━━━━━ Dataset entries ━━━━━

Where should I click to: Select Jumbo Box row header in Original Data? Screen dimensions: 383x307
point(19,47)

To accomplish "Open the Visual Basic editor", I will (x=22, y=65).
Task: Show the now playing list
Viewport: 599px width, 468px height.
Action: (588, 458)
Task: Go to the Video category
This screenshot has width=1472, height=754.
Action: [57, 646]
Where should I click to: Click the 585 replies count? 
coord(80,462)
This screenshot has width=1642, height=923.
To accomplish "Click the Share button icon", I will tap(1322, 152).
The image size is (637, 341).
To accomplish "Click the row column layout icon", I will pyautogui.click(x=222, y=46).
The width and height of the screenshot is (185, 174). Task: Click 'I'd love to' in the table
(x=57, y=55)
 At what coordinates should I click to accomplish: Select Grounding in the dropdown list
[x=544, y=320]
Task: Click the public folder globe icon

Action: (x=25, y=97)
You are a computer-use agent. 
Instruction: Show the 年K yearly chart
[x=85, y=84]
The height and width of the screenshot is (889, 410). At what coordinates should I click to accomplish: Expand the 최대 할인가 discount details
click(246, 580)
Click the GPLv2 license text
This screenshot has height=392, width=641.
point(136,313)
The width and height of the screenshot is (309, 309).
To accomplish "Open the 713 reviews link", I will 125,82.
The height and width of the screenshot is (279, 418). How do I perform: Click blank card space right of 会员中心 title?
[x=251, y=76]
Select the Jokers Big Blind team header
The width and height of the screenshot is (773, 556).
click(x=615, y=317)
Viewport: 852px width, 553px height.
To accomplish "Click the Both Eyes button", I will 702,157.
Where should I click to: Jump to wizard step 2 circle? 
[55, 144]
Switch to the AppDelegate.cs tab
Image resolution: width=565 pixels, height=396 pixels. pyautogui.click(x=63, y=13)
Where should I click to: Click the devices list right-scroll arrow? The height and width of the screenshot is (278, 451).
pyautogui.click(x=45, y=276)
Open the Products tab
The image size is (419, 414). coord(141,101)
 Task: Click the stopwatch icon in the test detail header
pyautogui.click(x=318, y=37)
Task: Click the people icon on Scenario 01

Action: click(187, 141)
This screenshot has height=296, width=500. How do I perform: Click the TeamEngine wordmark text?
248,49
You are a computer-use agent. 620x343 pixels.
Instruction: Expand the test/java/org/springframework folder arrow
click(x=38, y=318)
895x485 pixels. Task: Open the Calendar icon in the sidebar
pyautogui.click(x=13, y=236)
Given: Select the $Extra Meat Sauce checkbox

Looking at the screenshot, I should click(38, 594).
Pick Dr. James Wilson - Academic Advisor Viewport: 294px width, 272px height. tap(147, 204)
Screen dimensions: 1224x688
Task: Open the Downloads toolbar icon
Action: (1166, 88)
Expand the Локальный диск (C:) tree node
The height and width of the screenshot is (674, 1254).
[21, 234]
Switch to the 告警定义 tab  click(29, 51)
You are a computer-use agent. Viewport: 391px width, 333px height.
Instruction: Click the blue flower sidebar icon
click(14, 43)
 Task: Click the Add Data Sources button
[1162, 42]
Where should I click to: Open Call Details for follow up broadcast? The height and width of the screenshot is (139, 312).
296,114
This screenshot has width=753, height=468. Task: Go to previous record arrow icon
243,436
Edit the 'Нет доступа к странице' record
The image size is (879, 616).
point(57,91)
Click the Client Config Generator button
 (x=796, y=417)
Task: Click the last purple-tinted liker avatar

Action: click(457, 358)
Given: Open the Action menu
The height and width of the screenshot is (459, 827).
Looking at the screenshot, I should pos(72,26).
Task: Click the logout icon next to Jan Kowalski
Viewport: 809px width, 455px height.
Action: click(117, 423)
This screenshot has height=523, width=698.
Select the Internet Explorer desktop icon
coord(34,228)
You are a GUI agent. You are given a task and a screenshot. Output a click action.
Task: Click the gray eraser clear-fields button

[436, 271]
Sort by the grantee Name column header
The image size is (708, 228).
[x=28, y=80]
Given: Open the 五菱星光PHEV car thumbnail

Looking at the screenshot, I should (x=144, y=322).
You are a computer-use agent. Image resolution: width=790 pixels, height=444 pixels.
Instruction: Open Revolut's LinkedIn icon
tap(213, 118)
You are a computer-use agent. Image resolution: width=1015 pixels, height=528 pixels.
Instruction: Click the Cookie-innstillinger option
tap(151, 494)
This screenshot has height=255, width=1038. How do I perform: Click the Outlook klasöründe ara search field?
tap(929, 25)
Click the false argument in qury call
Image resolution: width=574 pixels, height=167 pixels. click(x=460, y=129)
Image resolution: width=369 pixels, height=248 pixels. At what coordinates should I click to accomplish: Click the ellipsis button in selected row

━━━━━

An exact copy of every entry is what's needed, so retype them all.

Where should I click to: Select Jumbo Box row header in Original Data? Screen dimensions: 383x307
point(19,47)

To accomplish "Open the Visual Basic editor", I will (x=22, y=65).
Task: Show the now playing list
Viewport: 599px width, 468px height.
Action: (588, 458)
Task: Go to the Video category
This screenshot has width=1472, height=754.
Action: [57, 646]
Where should I click to: Click the 585 replies count? 
coord(80,462)
This screenshot has width=1642, height=923.
To accomplish "Click the Share button icon", I will tap(1322, 152).
The image size is (637, 341).
To accomplish "Click the row column layout icon", I will pyautogui.click(x=222, y=46).
The width and height of the screenshot is (185, 174). Task: Click 'I'd love to' in the table
(x=57, y=55)
 At what coordinates should I click to accomplish: Select Grounding in the dropdown list
[x=544, y=320]
Task: Click the public folder globe icon

Action: (x=25, y=97)
You are a computer-use agent. 
Instruction: Show the 年K yearly chart
[x=85, y=84]
The height and width of the screenshot is (889, 410). At what coordinates should I click to accomplish: Expand the 최대 할인가 discount details
click(246, 580)
Click the GPLv2 license text
This screenshot has height=392, width=641.
point(136,313)
The width and height of the screenshot is (309, 309).
To accomplish "Open the 713 reviews link", I will 125,82.
The height and width of the screenshot is (279, 418). How do I perform: Click blank card space right of 会员中心 title?
[x=251, y=76]
Select the Jokers Big Blind team header
The width and height of the screenshot is (773, 556).
click(x=615, y=317)
Viewport: 852px width, 553px height.
To accomplish "Click the Both Eyes button", I will 702,157.
Where should I click to: Jump to wizard step 2 circle? 
[55, 144]
Switch to the AppDelegate.cs tab
Image resolution: width=565 pixels, height=396 pixels. pyautogui.click(x=63, y=13)
Where should I click to: Click the devices list right-scroll arrow? The height and width of the screenshot is (278, 451).
pyautogui.click(x=45, y=276)
Open the Products tab
The image size is (419, 414). coord(141,101)
 Task: Click the stopwatch icon in the test detail header
pyautogui.click(x=318, y=37)
Task: Click the people icon on Scenario 01

Action: click(187, 141)
This screenshot has height=296, width=500. How do I perform: Click the TeamEngine wordmark text?
248,49
You are a computer-use agent. 620x343 pixels.
Instruction: Expand the test/java/org/springframework folder arrow
click(x=38, y=318)
895x485 pixels. Task: Open the Calendar icon in the sidebar
pyautogui.click(x=13, y=236)
Given: Select the $Extra Meat Sauce checkbox

Looking at the screenshot, I should click(38, 594).
Pick Dr. James Wilson - Academic Advisor Viewport: 294px width, 272px height. tap(147, 204)
Screen dimensions: 1224x688
Task: Open the Downloads toolbar icon
Action: (1166, 88)
Expand the Локальный диск (C:) tree node
The height and width of the screenshot is (674, 1254).
[21, 234]
Switch to the 告警定义 tab  click(29, 51)
You are a computer-use agent. Viewport: 391px width, 333px height.
Instruction: Click the blue flower sidebar icon
click(14, 43)
 Task: Click the Add Data Sources button
[1162, 42]
Where should I click to: Open Call Details for follow up broadcast? The height and width of the screenshot is (139, 312).
296,114
This screenshot has width=753, height=468. Task: Go to previous record arrow icon
243,436
Edit the 'Нет доступа к странице' record
The image size is (879, 616).
point(57,91)
Click the Client Config Generator button
 (x=796, y=417)
Task: Click the last purple-tinted liker avatar

Action: click(457, 358)
Given: Open the Action menu
The height and width of the screenshot is (459, 827).
Looking at the screenshot, I should pos(72,26).
Task: Click the logout icon next to Jan Kowalski
Viewport: 809px width, 455px height.
Action: click(117, 423)
This screenshot has height=523, width=698.
Select the Internet Explorer desktop icon
coord(34,228)
You are a GUI agent. You are given a task and a screenshot. Output a click action.
Task: Click the gray eraser clear-fields button

[436, 271]
Sort by the grantee Name column header
The image size is (708, 228).
[x=28, y=80]
Given: Open the 五菱星光PHEV car thumbnail

Looking at the screenshot, I should (x=144, y=322).
You are a computer-use agent. Image resolution: width=790 pixels, height=444 pixels.
Instruction: Open Revolut's LinkedIn icon
tap(213, 118)
You are a computer-use agent. Image resolution: width=1015 pixels, height=528 pixels.
Instruction: Click the Cookie-innstillinger option
tap(151, 494)
This screenshot has height=255, width=1038. How do I perform: Click the Outlook klasöründe ara search field?
tap(929, 25)
Click the false argument in qury call
Image resolution: width=574 pixels, height=167 pixels. click(x=460, y=129)
Image resolution: width=369 pixels, height=248 pixels. At what coordinates should I click to accomplish: Click the ellipsis button in selected row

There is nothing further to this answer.